Cette obligation de garantir la protection globale des travailleurs intérimaires n’exige pas que le travailleur intérimaire concerné soit lié à l’entreprise de travail intérimaire par un contrat de travail à durée indéterminée, vu que l’article 5, paragraphe 3, de la directive 2008/104 permet de déroger au principe d’égalité de traitement à l’égard de tout travailleur intérimaire, sans différenciation selon le caractère déterminé ou indéterminé de la durée de leur contrat de travail avec une entreprise de travail intérimaire.

En outre, ladite obligation n’exige pas que les États membres prévoient, de manière détaillée, les conditions et les critères auxquels les conventions collectives doivent se conformer.

Cela étant, bien que jouissant d’une large marge d’appréciation dans le cadre de la négociation et de la conclusion des conventions collectives, les partenaires sociaux doivent agir dans le respect du droit de l’Union en général et de la directive 2008/104 en particulier.

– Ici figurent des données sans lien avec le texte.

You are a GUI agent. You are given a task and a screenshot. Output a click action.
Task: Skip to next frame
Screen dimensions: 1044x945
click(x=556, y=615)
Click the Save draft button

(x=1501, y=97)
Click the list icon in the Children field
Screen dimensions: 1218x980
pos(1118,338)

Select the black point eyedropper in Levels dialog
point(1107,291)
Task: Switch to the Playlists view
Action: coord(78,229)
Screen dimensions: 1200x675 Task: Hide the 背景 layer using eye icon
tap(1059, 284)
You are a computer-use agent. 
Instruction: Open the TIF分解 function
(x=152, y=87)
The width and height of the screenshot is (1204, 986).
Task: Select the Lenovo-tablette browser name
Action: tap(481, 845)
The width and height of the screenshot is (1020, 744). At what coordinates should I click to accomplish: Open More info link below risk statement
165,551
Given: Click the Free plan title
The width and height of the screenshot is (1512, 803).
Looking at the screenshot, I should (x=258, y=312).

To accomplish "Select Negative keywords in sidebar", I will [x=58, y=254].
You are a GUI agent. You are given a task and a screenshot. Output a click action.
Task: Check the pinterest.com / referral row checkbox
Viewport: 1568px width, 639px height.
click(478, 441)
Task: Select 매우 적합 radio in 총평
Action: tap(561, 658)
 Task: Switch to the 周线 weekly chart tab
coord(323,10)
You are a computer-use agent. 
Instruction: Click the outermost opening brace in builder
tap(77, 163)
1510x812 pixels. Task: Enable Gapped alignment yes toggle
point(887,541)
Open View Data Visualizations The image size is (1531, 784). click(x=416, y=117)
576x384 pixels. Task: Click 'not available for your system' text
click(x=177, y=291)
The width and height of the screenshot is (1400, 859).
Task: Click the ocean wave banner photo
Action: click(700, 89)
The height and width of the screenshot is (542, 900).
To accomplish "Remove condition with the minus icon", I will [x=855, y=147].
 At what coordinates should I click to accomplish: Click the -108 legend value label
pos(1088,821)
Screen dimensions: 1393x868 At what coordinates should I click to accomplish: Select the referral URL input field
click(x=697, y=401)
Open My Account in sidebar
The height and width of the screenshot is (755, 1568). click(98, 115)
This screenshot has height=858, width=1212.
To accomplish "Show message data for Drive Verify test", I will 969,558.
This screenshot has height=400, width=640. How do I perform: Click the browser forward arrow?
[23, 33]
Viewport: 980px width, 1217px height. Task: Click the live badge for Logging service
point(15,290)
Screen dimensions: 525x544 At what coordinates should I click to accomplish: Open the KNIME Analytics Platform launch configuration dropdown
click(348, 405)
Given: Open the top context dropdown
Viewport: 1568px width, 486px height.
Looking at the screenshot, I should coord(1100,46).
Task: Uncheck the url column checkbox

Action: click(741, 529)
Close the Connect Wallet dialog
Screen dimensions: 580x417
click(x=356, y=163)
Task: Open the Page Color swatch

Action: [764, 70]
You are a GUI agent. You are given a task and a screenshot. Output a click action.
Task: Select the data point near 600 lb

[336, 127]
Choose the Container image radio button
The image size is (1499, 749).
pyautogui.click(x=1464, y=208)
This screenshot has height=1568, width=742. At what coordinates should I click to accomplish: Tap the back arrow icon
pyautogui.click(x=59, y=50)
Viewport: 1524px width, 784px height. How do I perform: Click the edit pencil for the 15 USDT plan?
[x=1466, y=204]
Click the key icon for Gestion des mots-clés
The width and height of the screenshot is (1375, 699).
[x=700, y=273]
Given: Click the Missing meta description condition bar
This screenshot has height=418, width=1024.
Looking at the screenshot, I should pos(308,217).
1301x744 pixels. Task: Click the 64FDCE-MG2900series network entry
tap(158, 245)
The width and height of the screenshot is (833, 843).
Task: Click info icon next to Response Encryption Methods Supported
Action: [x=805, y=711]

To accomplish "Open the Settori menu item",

Ainsi, si les dispositions de cette directive n’imposent pas aux États membres l’adoption d’une réglementation déterminée visant à garantir la protection globale des travailleurs intérimaires, au sens de son article 5, paragraphe 3, il n’en demeure pas moins que les États membres, y compris leurs juridictions, doivent veiller à ce que les conventions collectives autorisant des différences de traitement en matière de conditions essentielles de travail et d’emploi, assurent, notamment, la protection globale des travailleurs intérimaires.

Dès lors, ces conventions collectives doivent pouvoir faire l’objet d’un contrôle juridictionnel effectif afin de vérifier le respect, par les partenaires sociaux, de leur obligation de garantir cette protection.


( 1 ) Pour la période comprise entre le mois de janvier et le mois de mars 2017, à l’article 10, paragraphe 4, première phrase, de l’Arbeitnehmerüberlassungsgesetz (loi sur la mise à disposition de travailleurs), du 3 février 1995 (BGBl. 1995 I, p. 158), dans sa version applicable jusqu’au 31 mars 2017 et, concernant le mois d’avril 2017, à l’article 8, paragraphe 1, de cette même loi dans sa version applicable à compter du 1er avril 2017.

( 2 ) Directive 2008/104/CE du Parlement européen et du Conseil, du 19 novembre 2008, relative au travail intérimaire (JO 2008, L 327, p. 9).

( 3 ) Ce paragraphe 3 offre la faculté aux États membres de permettre aux partenaires sociaux de maintenir ou de conclure des conventions collectives autorisant des différences de traitement en matière de conditions essentielles de travail et d’emploi des travailleurs intérimaires à condition que la protection globale des travailleurs intérimaires soit garantie.

( 4 ) Les conditions essentielles de travail et d’emploi sont définies à l’article 3, paragraphe 1, sous f), de la directive 2008/104. Il s’agit de celles relatives à la durée du travail, aux heures supplémentaires, aux temps de pause, aux périodes de repos, au travail de nuit, aux congés, aux jours fériés ainsi qu’à la rémunération.